MATERIAL PROVIDED:

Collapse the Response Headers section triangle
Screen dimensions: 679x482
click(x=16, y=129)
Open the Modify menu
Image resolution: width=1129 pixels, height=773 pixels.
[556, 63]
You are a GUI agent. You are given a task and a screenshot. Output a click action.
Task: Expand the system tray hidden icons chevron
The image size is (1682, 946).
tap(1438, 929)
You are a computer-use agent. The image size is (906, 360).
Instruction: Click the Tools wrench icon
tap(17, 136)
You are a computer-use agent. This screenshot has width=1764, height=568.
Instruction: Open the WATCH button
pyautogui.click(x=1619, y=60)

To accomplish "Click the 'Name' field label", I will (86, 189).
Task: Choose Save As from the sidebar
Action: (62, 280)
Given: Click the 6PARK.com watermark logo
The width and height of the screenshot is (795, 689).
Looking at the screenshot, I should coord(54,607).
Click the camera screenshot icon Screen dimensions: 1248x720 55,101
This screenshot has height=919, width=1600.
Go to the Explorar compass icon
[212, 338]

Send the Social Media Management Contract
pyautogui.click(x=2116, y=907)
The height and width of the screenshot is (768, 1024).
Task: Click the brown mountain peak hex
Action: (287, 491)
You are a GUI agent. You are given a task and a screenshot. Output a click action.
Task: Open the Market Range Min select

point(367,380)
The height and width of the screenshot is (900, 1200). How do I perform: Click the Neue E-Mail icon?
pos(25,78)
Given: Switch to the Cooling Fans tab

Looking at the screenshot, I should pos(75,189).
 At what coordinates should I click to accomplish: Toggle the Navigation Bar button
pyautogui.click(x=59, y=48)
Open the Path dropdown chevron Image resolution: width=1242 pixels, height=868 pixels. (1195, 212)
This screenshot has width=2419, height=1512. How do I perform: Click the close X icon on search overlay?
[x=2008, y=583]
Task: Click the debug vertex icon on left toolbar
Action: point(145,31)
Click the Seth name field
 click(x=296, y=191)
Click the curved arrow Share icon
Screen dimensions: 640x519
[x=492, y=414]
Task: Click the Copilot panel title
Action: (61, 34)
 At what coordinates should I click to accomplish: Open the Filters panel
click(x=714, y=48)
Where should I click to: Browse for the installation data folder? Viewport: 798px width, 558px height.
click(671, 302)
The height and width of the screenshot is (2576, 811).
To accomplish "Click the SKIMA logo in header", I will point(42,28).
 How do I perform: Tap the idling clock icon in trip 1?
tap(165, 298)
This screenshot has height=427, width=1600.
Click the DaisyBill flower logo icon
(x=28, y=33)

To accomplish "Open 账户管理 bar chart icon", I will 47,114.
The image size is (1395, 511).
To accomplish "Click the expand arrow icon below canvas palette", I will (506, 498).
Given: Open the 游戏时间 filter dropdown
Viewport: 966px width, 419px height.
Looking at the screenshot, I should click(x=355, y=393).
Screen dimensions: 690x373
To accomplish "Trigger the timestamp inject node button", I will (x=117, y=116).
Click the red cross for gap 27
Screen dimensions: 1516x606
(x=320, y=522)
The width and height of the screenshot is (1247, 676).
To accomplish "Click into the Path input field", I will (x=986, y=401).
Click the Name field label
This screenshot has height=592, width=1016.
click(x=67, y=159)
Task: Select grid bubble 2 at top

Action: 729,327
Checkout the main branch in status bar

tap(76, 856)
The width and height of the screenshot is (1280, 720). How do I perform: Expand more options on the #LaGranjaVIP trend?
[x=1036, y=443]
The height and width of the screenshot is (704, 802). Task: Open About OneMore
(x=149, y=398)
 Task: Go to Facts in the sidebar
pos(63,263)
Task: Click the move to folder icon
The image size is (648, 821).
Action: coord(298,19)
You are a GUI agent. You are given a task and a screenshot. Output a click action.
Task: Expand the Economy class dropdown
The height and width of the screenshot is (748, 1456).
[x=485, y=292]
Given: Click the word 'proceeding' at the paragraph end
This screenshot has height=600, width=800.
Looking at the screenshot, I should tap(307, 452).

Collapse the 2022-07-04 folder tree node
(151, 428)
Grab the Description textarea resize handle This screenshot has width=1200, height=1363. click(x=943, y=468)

HOW TO COMPLETE THIS TASK:
Could you reproduce every entry above exactly as written?

SOLUTION TO THE PROBLEM:
Collapse the Response Headers section triangle
Screen dimensions: 679x482
click(x=16, y=129)
Open the Modify menu
Image resolution: width=1129 pixels, height=773 pixels.
[556, 63]
You are a GUI agent. You are given a task and a screenshot. Output a click action.
Task: Expand the system tray hidden icons chevron
The image size is (1682, 946).
tap(1438, 929)
You are a computer-use agent. The image size is (906, 360).
Instruction: Click the Tools wrench icon
tap(17, 136)
You are a computer-use agent. This screenshot has width=1764, height=568.
Instruction: Open the WATCH button
pyautogui.click(x=1619, y=60)

To accomplish "Click the 'Name' field label", I will (86, 189).
Task: Choose Save As from the sidebar
Action: (62, 280)
Given: Click the 6PARK.com watermark logo
The width and height of the screenshot is (795, 689).
Looking at the screenshot, I should coord(54,607).
Click the camera screenshot icon Screen dimensions: 1248x720 55,101
This screenshot has height=919, width=1600.
Go to the Explorar compass icon
[212, 338]

Send the Social Media Management Contract
pyautogui.click(x=2116, y=907)
The height and width of the screenshot is (768, 1024).
Task: Click the brown mountain peak hex
Action: (287, 491)
You are a GUI agent. You are given a task and a screenshot. Output a click action.
Task: Open the Market Range Min select

point(367,380)
The height and width of the screenshot is (900, 1200). How do I perform: Click the Neue E-Mail icon?
pos(25,78)
Given: Switch to the Cooling Fans tab

Looking at the screenshot, I should pos(75,189).
 At what coordinates should I click to accomplish: Toggle the Navigation Bar button
pyautogui.click(x=59, y=48)
Open the Path dropdown chevron Image resolution: width=1242 pixels, height=868 pixels. (1195, 212)
This screenshot has width=2419, height=1512. How do I perform: Click the close X icon on search overlay?
[x=2008, y=583]
Task: Click the debug vertex icon on left toolbar
Action: point(145,31)
Click the Seth name field
 click(x=296, y=191)
Click the curved arrow Share icon
Screen dimensions: 640x519
[x=492, y=414]
Task: Click the Copilot panel title
Action: (61, 34)
 At what coordinates should I click to accomplish: Open the Filters panel
click(x=714, y=48)
Where should I click to: Browse for the installation data folder? Viewport: 798px width, 558px height.
click(671, 302)
The height and width of the screenshot is (2576, 811).
To accomplish "Click the SKIMA logo in header", I will point(42,28).
 How do I perform: Tap the idling clock icon in trip 1?
tap(165, 298)
This screenshot has height=427, width=1600.
Click the DaisyBill flower logo icon
(x=28, y=33)

To accomplish "Open 账户管理 bar chart icon", I will 47,114.
The image size is (1395, 511).
To accomplish "Click the expand arrow icon below canvas palette", I will (506, 498).
Given: Open the 游戏时间 filter dropdown
Viewport: 966px width, 419px height.
Looking at the screenshot, I should click(x=355, y=393).
Screen dimensions: 690x373
To accomplish "Trigger the timestamp inject node button", I will (x=117, y=116).
Click the red cross for gap 27
Screen dimensions: 1516x606
(x=320, y=522)
The width and height of the screenshot is (1247, 676).
To accomplish "Click into the Path input field", I will (x=986, y=401).
Click the Name field label
This screenshot has height=592, width=1016.
click(x=67, y=159)
Task: Select grid bubble 2 at top

Action: 729,327
Checkout the main branch in status bar

tap(76, 856)
The width and height of the screenshot is (1280, 720). How do I perform: Expand more options on the #LaGranjaVIP trend?
[x=1036, y=443]
The height and width of the screenshot is (704, 802). Task: Open About OneMore
(x=149, y=398)
 Task: Go to Facts in the sidebar
pos(63,263)
Task: Click the move to folder icon
The image size is (648, 821).
Action: coord(298,19)
You are a GUI agent. You are given a task and a screenshot. Output a click action.
Task: Expand the Economy class dropdown
The height and width of the screenshot is (748, 1456).
[x=485, y=292]
Given: Click the word 'proceeding' at the paragraph end
This screenshot has height=600, width=800.
Looking at the screenshot, I should tap(307, 452).

Collapse the 2022-07-04 folder tree node
(151, 428)
Grab the Description textarea resize handle This screenshot has width=1200, height=1363. click(x=943, y=468)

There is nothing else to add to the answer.